WORK REQUIRED: From the first entry to the last, copy everything exactly except the pictures.

TASK INPUT:
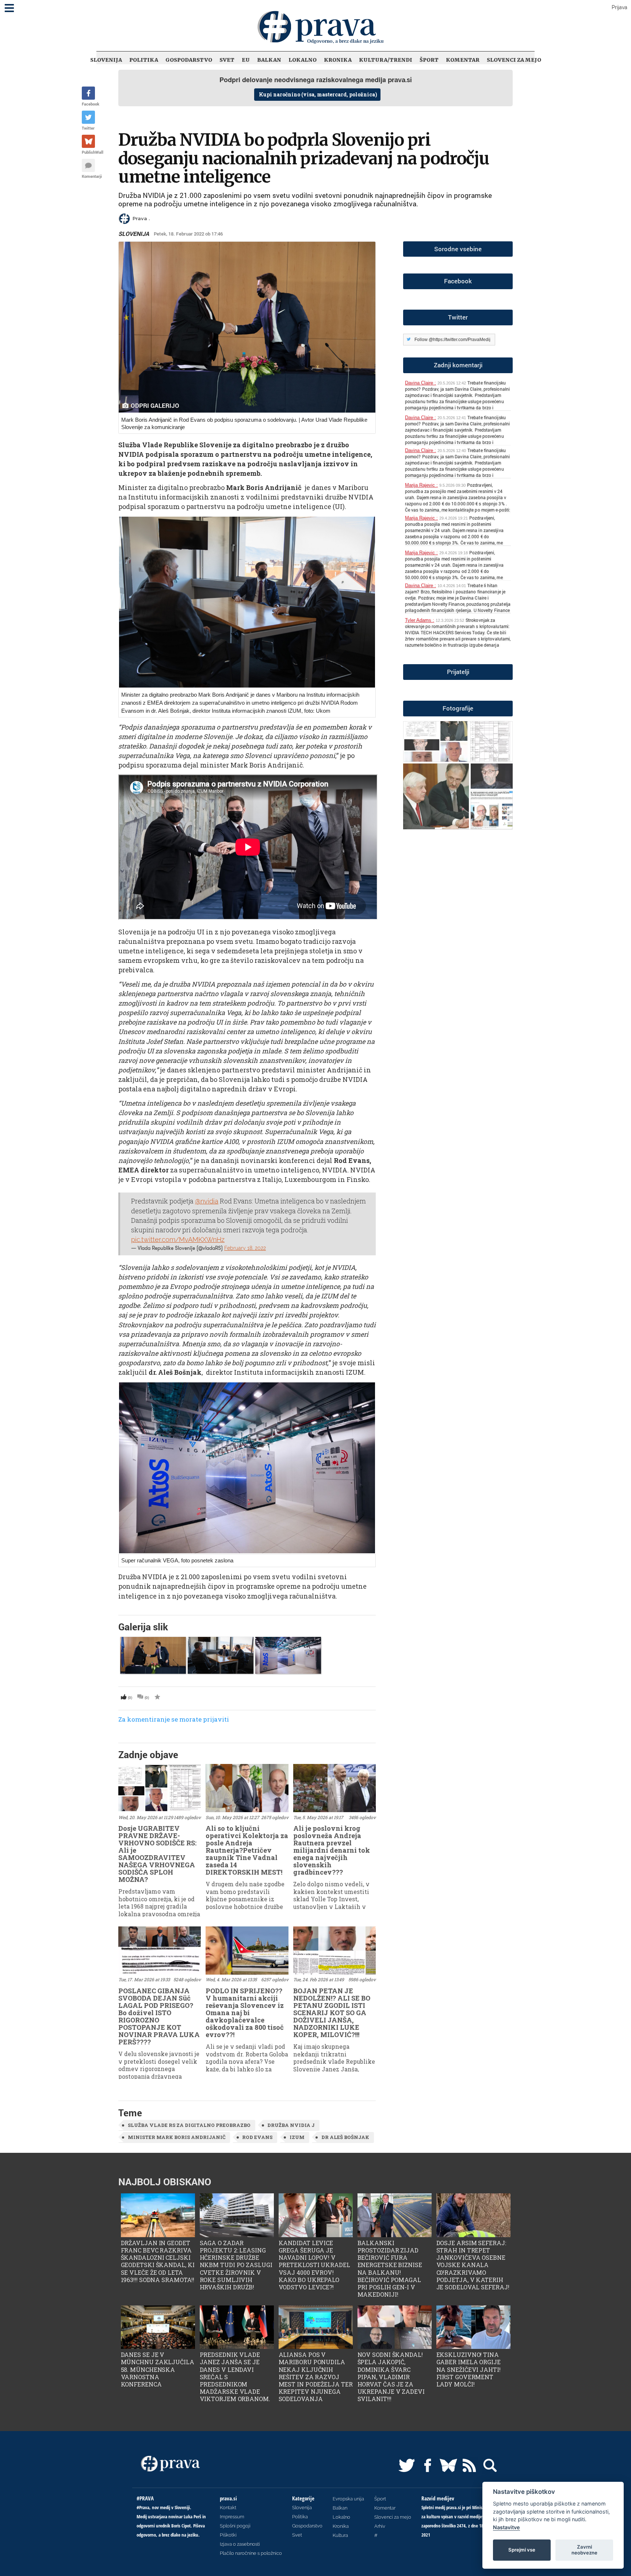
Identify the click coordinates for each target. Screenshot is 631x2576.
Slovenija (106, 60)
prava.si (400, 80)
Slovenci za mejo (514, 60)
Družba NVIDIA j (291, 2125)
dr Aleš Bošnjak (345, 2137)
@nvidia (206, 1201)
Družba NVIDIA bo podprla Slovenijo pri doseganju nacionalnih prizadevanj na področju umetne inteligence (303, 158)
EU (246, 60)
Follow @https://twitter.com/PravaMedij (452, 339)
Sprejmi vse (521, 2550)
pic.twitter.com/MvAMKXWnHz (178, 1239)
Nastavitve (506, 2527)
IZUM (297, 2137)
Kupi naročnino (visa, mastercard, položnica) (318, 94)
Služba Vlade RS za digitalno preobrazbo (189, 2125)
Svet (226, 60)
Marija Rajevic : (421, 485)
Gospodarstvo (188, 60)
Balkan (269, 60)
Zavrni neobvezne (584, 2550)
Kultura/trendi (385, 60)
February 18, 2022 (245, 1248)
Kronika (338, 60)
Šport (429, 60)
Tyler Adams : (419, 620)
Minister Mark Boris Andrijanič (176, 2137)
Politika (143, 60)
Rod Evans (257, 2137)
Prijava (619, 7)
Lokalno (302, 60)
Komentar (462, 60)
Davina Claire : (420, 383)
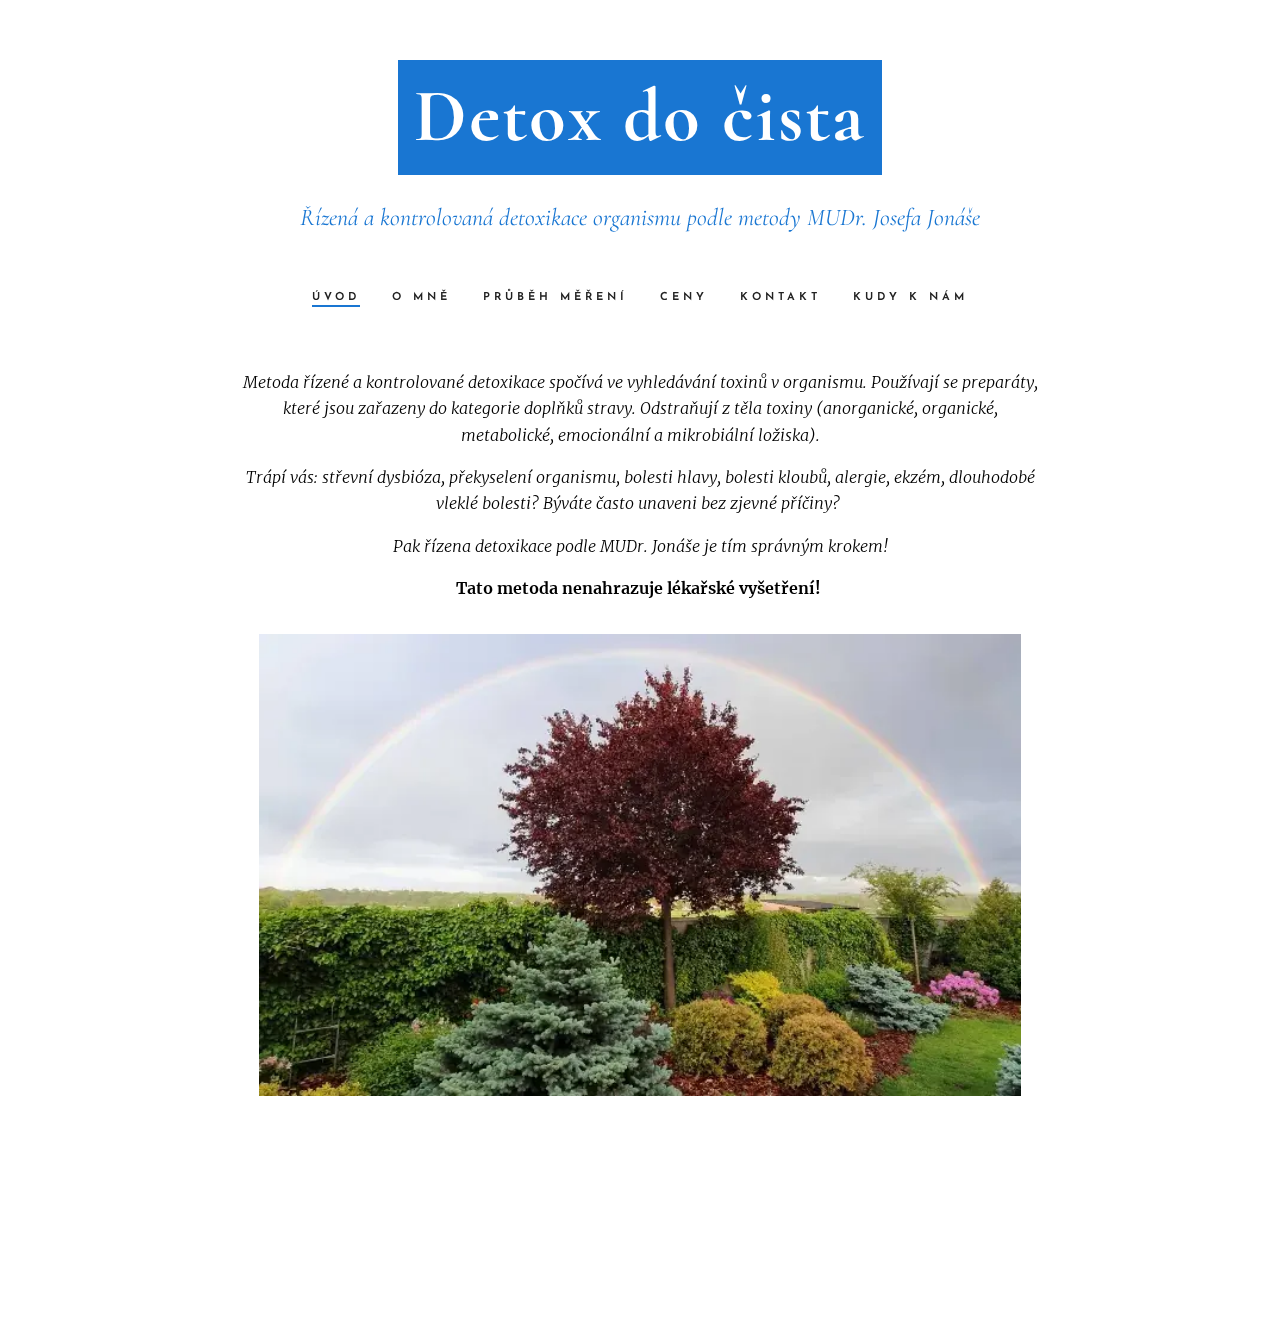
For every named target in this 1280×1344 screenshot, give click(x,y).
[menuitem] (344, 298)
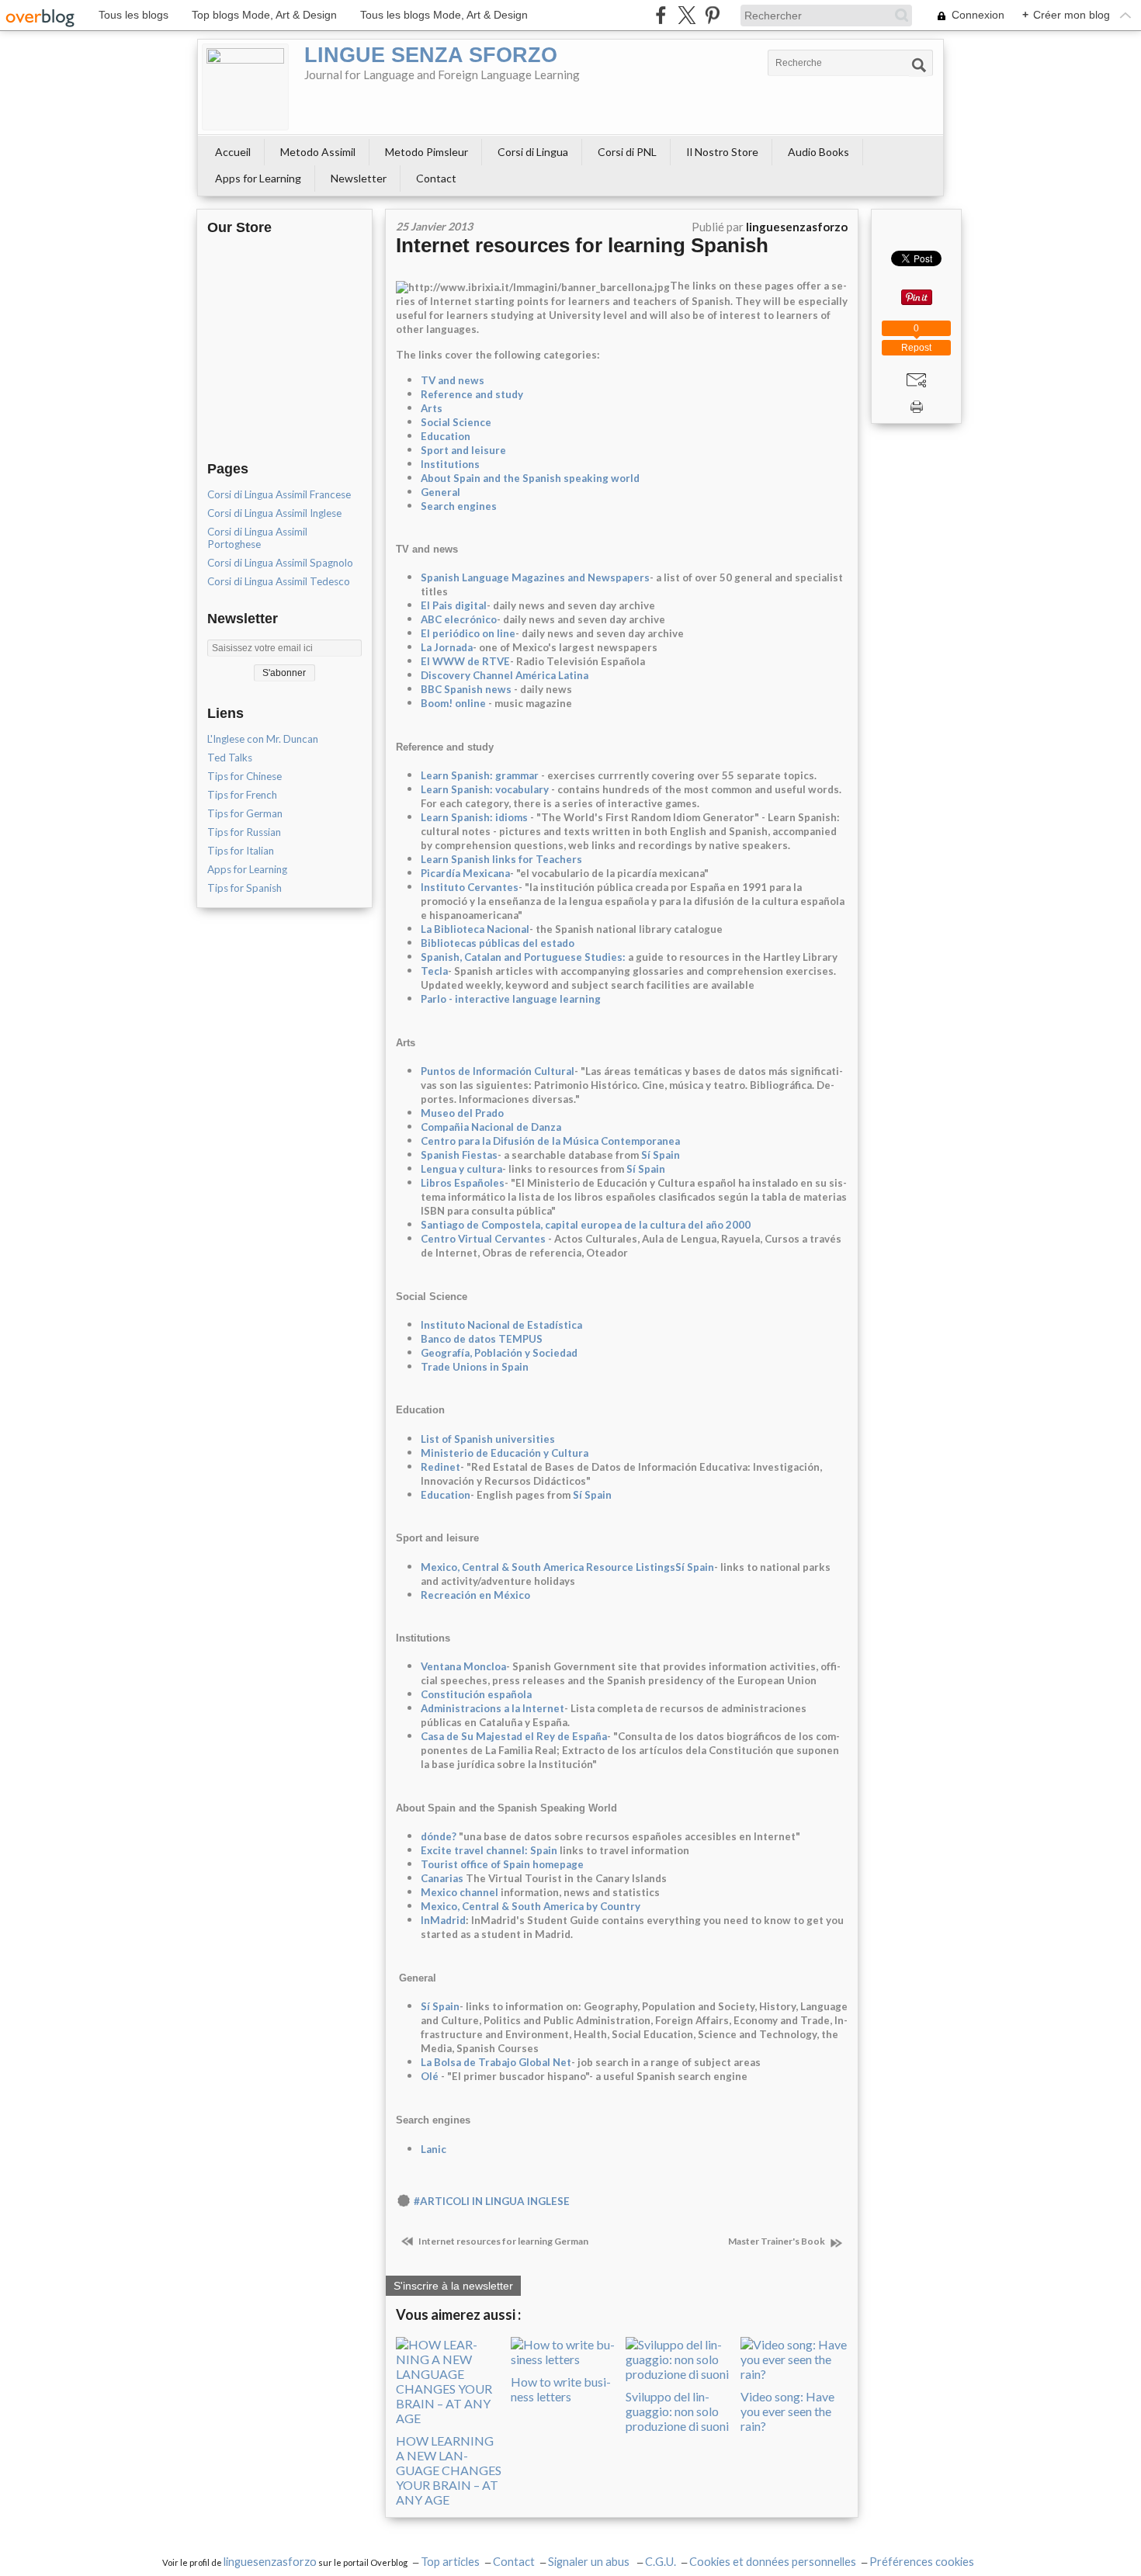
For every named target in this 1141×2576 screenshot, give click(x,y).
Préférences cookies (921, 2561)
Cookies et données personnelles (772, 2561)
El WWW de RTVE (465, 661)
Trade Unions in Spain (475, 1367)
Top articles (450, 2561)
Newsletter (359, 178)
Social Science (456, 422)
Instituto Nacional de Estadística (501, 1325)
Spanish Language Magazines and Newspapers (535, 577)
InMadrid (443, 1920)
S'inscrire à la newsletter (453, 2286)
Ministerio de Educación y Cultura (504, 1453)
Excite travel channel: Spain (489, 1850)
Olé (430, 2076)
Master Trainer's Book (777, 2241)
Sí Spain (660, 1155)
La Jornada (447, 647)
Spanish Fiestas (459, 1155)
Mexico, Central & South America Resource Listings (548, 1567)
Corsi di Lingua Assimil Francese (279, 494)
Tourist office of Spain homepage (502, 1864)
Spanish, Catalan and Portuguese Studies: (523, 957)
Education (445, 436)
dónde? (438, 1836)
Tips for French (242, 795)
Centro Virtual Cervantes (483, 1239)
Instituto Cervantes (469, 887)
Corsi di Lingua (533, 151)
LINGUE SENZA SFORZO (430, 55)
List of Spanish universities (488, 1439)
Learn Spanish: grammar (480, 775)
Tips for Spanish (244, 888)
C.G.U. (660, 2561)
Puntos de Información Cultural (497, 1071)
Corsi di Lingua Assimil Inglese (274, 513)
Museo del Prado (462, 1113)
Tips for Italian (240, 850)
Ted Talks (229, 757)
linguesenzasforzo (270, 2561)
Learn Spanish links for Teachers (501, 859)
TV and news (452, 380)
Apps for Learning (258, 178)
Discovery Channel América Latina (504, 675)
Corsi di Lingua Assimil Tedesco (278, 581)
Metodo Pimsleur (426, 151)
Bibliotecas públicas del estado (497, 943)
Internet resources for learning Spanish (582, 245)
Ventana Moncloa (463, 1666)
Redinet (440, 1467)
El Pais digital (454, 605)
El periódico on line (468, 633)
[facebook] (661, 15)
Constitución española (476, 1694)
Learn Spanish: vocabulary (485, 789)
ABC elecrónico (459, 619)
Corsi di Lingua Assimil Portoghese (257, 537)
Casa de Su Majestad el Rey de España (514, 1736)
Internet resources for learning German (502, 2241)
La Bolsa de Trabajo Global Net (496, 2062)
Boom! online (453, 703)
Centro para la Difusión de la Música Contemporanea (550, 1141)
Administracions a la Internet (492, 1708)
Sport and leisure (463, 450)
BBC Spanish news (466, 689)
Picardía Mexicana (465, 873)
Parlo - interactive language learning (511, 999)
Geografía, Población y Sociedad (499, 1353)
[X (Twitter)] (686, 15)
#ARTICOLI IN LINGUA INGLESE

RESPONSE TO THE EXERCISE:
Identify the click coordinates for each target. Screenshot is 631x2576.
Slovenija (106, 60)
prava.si (400, 80)
Slovenci za mejo (514, 60)
Družba NVIDIA j (291, 2125)
dr Aleš Bošnjak (345, 2137)
@nvidia (206, 1201)
Družba NVIDIA bo podprla Slovenijo pri doseganju nacionalnih prizadevanj na področju umetne inteligence (303, 158)
EU (246, 60)
Follow @https://twitter.com/PravaMedij (452, 339)
Sprejmi vse (521, 2550)
pic.twitter.com/MvAMKXWnHz (178, 1239)
Nastavitve (506, 2527)
IZUM (297, 2137)
Kupi naročnino (visa, mastercard, položnica) (318, 94)
Služba Vlade RS za digitalno preobrazbo (189, 2125)
Svet (226, 60)
Marija Rajevic : (421, 485)
Gospodarstvo (188, 60)
Balkan (269, 60)
Zavrni neobvezne (584, 2550)
Kultura/trendi (385, 60)
February 18, 2022 (245, 1248)
Kronika (338, 60)
Šport (429, 60)
Tyler Adams : (419, 620)
Minister Mark Boris Andrijanič (176, 2137)
Politika (143, 60)
Rod Evans (257, 2137)
Prijava (619, 7)
Lokalno (302, 60)
Komentar (462, 60)
Davina Claire : (420, 383)
For every named target in this 1280×1344 screenshot, give click(x,y).
[menuitem] (344, 298)
For every named target in this 1141×2576 screenshot, give click(x,y).
Préférences cookies (921, 2561)
Cookies et données personnelles (772, 2561)
El WWW de RTVE (465, 661)
Trade Unions in Spain (475, 1367)
Top articles (450, 2561)
Newsletter (359, 178)
Social Science (456, 422)
Instituto Nacional de Estadística (501, 1325)
Spanish Language Magazines and Newspapers (535, 577)
InMadrid (443, 1920)
S'inscrire à la newsletter (453, 2286)
Ministerio de Educación y Cultura (504, 1453)
Excite travel channel: Spain (489, 1850)
Olé (430, 2076)
Master Trainer's Book (777, 2241)
Sí Spain (660, 1155)
La Jornada (447, 647)
Spanish Fiestas (459, 1155)
Mexico, Central & South America Resource Listings (548, 1567)
Corsi di Lingua Assimil Francese (279, 494)
Tourist office of Spain homepage (502, 1864)
Spanish, Catalan and Portuguese Studies: (523, 957)
Education (445, 436)
dónde? (438, 1836)
Tips for French (242, 795)
Centro Virtual Cervantes (483, 1239)
Instituto Cervantes (469, 887)
Corsi di Lingua (533, 151)
LINGUE SENZA SFORZO (430, 55)
List of Spanish universities (488, 1439)
Learn Spanish: grammar (480, 775)
Tips for Spanish (244, 888)
C.G.U. (660, 2561)
Puntos de Información Cultural (497, 1071)
Corsi di Lingua Assimil Inglese (274, 513)
Museo del Prado (462, 1113)
Tips for Italian (240, 850)
Ted Talks (229, 757)
linguesenzasforzo (270, 2561)
Learn Spanish links for Teachers (501, 859)
TV and news (452, 380)
Apps for Learning (258, 178)
Discovery Channel América Latina (504, 675)
Corsi di Lingua Assimil Tedesco (278, 581)
Metodo Pimsleur (426, 151)
Bibliotecas públicas del estado (497, 943)
Internet resources for learning Spanish (582, 245)
Ventana Moncloa (463, 1666)
Redinet (440, 1467)
El Pais digital (454, 605)
El periódico on line (468, 633)
[facebook] (661, 15)
Constitución española (476, 1694)
Learn Spanish: vocabulary (485, 789)
ABC elecrónico (459, 619)
Corsi di Lingua Assimil Portoghese (257, 537)
Casa de Su Majestad el Rey de España (514, 1736)
Internet resources for learning German (502, 2241)
La Bolsa de Trabajo Global Net (496, 2062)
Boom! online (453, 703)
Centro para la Difusión de la Música Contemporanea (550, 1141)
Administracions a la Internet (492, 1708)
Sport and leisure (463, 450)
BBC Spanish news (466, 689)
Picardía Mexicana (465, 873)
Parlo - interactive language learning (511, 999)
Geografía, Población y Sociedad (499, 1353)
[X (Twitter)] (686, 15)
#ARTICOLI IN LINGUA INGLESE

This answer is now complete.